S’il s’agit avant tout d’une urgence de santé publique, la crise bouleverse également la vie quotidienne des populations sur toute la planète. Les échanges commerciaux et les chaînes de valeur mondiales se sont effondrés, entraînant de graves répercussions socio-économiques. Les populations qui vivent en Afrique dans des régions reculées, fragiles et touchées par un conflit comptent parmi les plus vulnérables.

L’Afrique de l’Ouest est particulièrement exposée aux retombées socio-économiques de la pandémie.  Et si de nombreux pays de la région possèdent une grande expérience de la lutte contre les maladies contagieuses et mortelles, comme le virus Ebola, les populations pauvres sont encore confrontées à de grandes difficultés d’accès à l’eau et au manque d’installations d'assainissement, tandis que la taille des ménages ne permet pas la distanciation physique ou l’isolement des malades.

Les graves pénuries alimentaires et la menace d’une aggravation de la faim, avec la fermeture des frontières et la perturbation des chaînes de distribution, pourraient se révéler plus dévastatrices que la propagation du virus lui-même. À défaut de recevoir une aide soutenue, ce sont plus de 21 millions de personnes en Afrique de l’Ouest qui auront du mal à se nourrir entre juin et août (a), d’après les estimations des Nations Unies. Selon la Banque mondiale, la pandémie de COVID-19 devrait faire basculer 49 millions de personnes dans l’extrême pauvreté en 2020, dont 23 millions en Afrique subsaharienne (a). 

Les États riverains du lac Tchad (Cameroun, Niger, Nigéria, Tchad) et la région du Liptako-Gourma au Sahel (« zone des trois frontières » : Mali, Niger, Burkina Faso) sont actuellement d'importants foyers de crise, dans un contexte de fragilité, de conflit et de violence qui présente déjà des défis considérables sur le plan humanitaire et pour le développement. Même avant la pandémie, ces populations isolées n’avaient pas accès aux services essentiels, notamment aux centres de santé. Elles ont jusqu’ici été épargnées par l’urgence sanitaire, et pourtant les effets collatéraux du virus dans ces zones pourraient avoir des conséquences imprévues et tragiques.

Ainsi, les pressions supplémentaires qui s’exercent sur les ressources et les institutions locales, dont les capacités sont déjà limitées, les obstacles au commerce, ainsi que l’augmentation des déplacements forcés, font progresser l’insécurité alimentaire, le chômage et la pauvreté. En outre, les jeunes risquent de connaître une hausse du chômage et de la pauvreté. Privés de moyens de subsistance et de plus en plus méfiants vis-à-vis des institutions officielles, certains peuvent être tentés par la voie de l’illégalité, voire de la violence.

Données fournies:
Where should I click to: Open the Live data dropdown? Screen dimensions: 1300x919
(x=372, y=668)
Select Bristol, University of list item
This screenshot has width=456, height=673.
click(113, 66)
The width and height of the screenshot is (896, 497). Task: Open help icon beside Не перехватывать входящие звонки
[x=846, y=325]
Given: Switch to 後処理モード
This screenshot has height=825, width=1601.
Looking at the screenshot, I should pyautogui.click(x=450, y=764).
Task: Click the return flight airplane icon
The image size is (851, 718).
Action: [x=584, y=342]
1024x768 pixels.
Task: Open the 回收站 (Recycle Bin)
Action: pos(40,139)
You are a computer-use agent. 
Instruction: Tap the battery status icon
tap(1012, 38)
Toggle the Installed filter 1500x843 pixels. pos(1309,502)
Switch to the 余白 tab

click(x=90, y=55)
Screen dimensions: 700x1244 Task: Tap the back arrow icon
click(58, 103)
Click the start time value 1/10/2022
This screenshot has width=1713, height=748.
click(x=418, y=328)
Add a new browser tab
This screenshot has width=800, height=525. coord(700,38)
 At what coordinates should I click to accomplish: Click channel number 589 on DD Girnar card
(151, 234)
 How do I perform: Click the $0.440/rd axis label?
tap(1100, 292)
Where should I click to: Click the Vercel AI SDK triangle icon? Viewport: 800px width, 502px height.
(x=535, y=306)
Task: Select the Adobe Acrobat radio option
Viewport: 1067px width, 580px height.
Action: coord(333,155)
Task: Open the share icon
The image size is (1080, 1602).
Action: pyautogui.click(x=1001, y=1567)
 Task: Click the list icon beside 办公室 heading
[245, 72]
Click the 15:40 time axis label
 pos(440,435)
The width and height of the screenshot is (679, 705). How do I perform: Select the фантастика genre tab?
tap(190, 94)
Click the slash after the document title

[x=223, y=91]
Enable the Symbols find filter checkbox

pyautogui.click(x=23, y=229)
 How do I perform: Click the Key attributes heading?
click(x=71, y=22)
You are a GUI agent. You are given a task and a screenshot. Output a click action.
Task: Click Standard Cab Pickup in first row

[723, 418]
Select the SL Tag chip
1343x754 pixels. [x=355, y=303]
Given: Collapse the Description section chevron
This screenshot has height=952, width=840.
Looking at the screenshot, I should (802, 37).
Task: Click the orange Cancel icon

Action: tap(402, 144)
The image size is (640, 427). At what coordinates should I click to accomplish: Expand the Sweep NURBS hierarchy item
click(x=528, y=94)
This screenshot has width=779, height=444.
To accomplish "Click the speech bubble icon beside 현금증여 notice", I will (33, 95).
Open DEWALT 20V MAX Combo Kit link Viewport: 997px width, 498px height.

Activité 1: Pourriez-vous réécrire sous forme de liste le paragraphe du texte fourni qui commence par « Les graves pénuries alimentaires », en gardant ses faits principaux ?
Activité 2: Comment résumer le texte fourni en deux phrases ?
Activité 3: D'après le texte fourni, quels États sont riverains du lac Tchad ?

Réponse finale 1:
- Avec la fermeture des frontières et la perturbation des chaînes de distribution, les graves pénuries alimentaires et la menace d'une aggravation de la faim pourraient se révéler plus dévastatrices que la propagation du virus lui-même.
- Selon les estimations des Nations Unies, plus de 21 millions de personnes en Afrique de l'Ouest auront du mal à se nourrir entre juin et août si elles ne reçoivent pas une aide soutenue.
- Selon la Banque mondiale, la pandémie de COVID-19 devrait faire basculer 49 millions de personnes dans l'extrême pauvreté en 2020, dont 23 millions en Afrique subsaharienne.

Réponse finale 2: Au-delà de l'urgence sanitaire, la pandémie bouleverse la vie quotidienne et expose particulièrement l'Afrique de l'Ouest, où les populations pauvres manquent d'eau et d'assainissement et où, sans aide soutenue, plus de 21 millions de personnes auront du mal à se nourrir. Dans les zones fragiles et en conflit du lac Tchad et du Liptako-Gourma, l'insécurité alimentaire, le chômage et la pauvreté progressent, et certains jeunes pourraient être tentés par l'illégalité, voire la violence.

Réponse finale 3: Le Cameroun, le Niger, le Nigéria et le Tchad.